MPI Tutorial     Tutorials     Recommended Books     About

Launching an Amazon EC2 MPI Cluster

Author: Wes Kendall

In the previous lesson, we discussed how to install MPICH2, an implementation of MPI, onto a single machine and verify that it was installed properly. Unfortunately, a single machine does not always provide a realistic environment on which to learn MPI and execute programs. Along with that, many beginners do not have immediate access to a cluster. In order to provide you with the best MPI tutorial experience possible, I describe how to set up your own virtual MPI cluster so that you can execute the site’s tutorial code along with any other parallel code your heart desires.

Getting started with Amazon EC2

Your cluster will use Amazon’s Elastic Compute Cloud (EC2), which allows you to rent virtual machines from Amazon’s infrastructure.
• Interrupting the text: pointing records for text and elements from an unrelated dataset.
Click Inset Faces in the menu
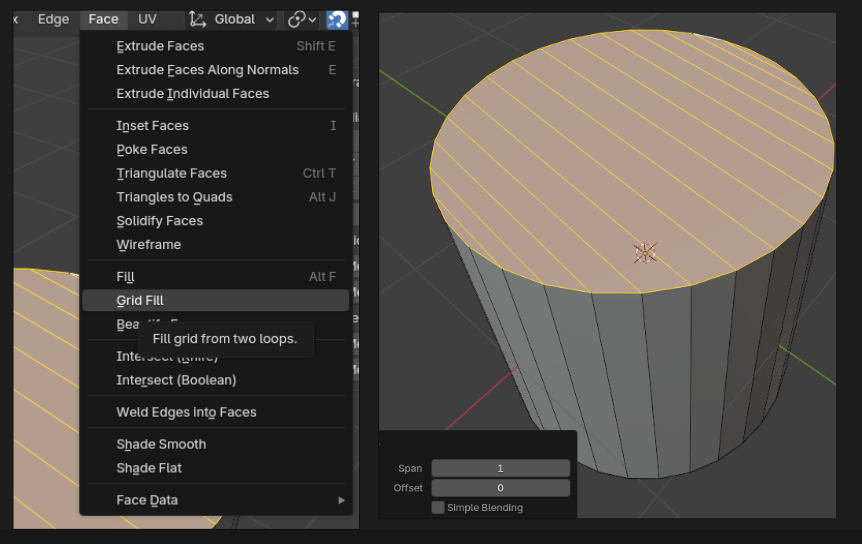 (x=152, y=125)
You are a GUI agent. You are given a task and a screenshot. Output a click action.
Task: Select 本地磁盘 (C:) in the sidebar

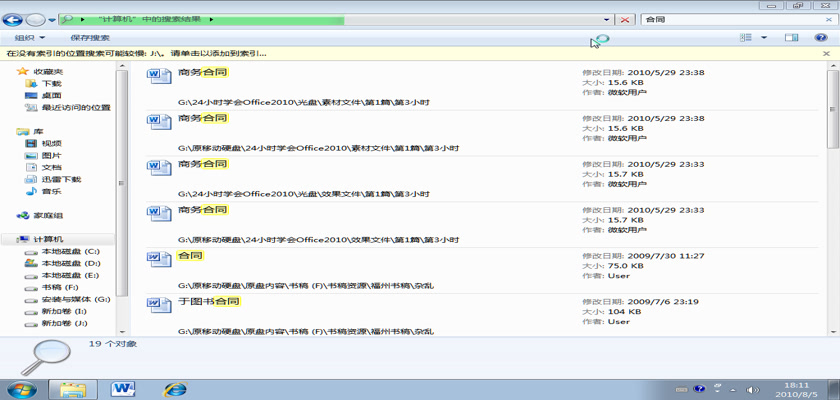(69, 251)
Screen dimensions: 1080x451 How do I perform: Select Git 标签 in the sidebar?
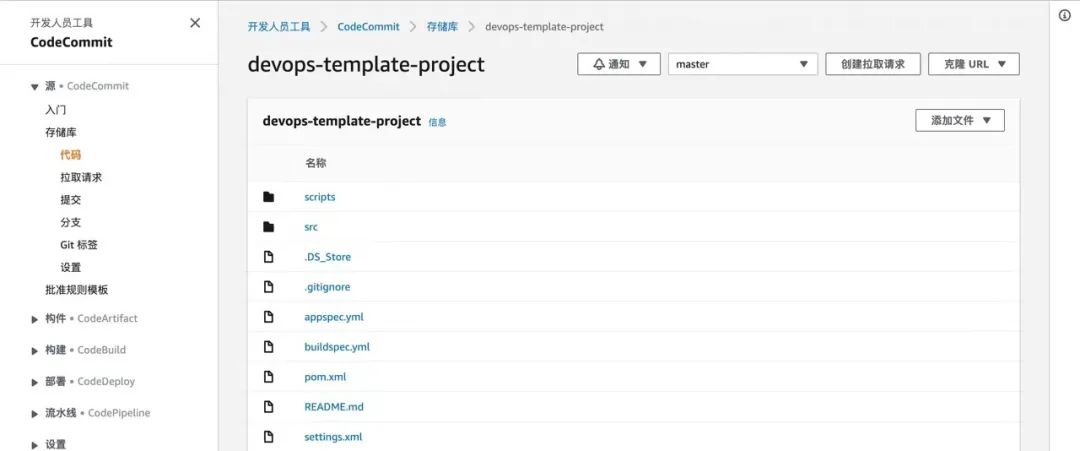(79, 245)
To get started with Amazon EC2, go to Amazon Web Services (AWS) and press the “Sign Up” button. You will have to enter your payment information in order to use their services, however, they will only charge based on the services you use.

Note - Be sure to read and understand EC2 pricing before signing up for AWS. At the time of this writing, they offered limited free hours for some machines and also had machines as low as 2 American cents per hour.

After you have signed up for AWS, read the EC2 Getting Started Guide. Familiarize yourself with how to start, access, and terminate different machine instances.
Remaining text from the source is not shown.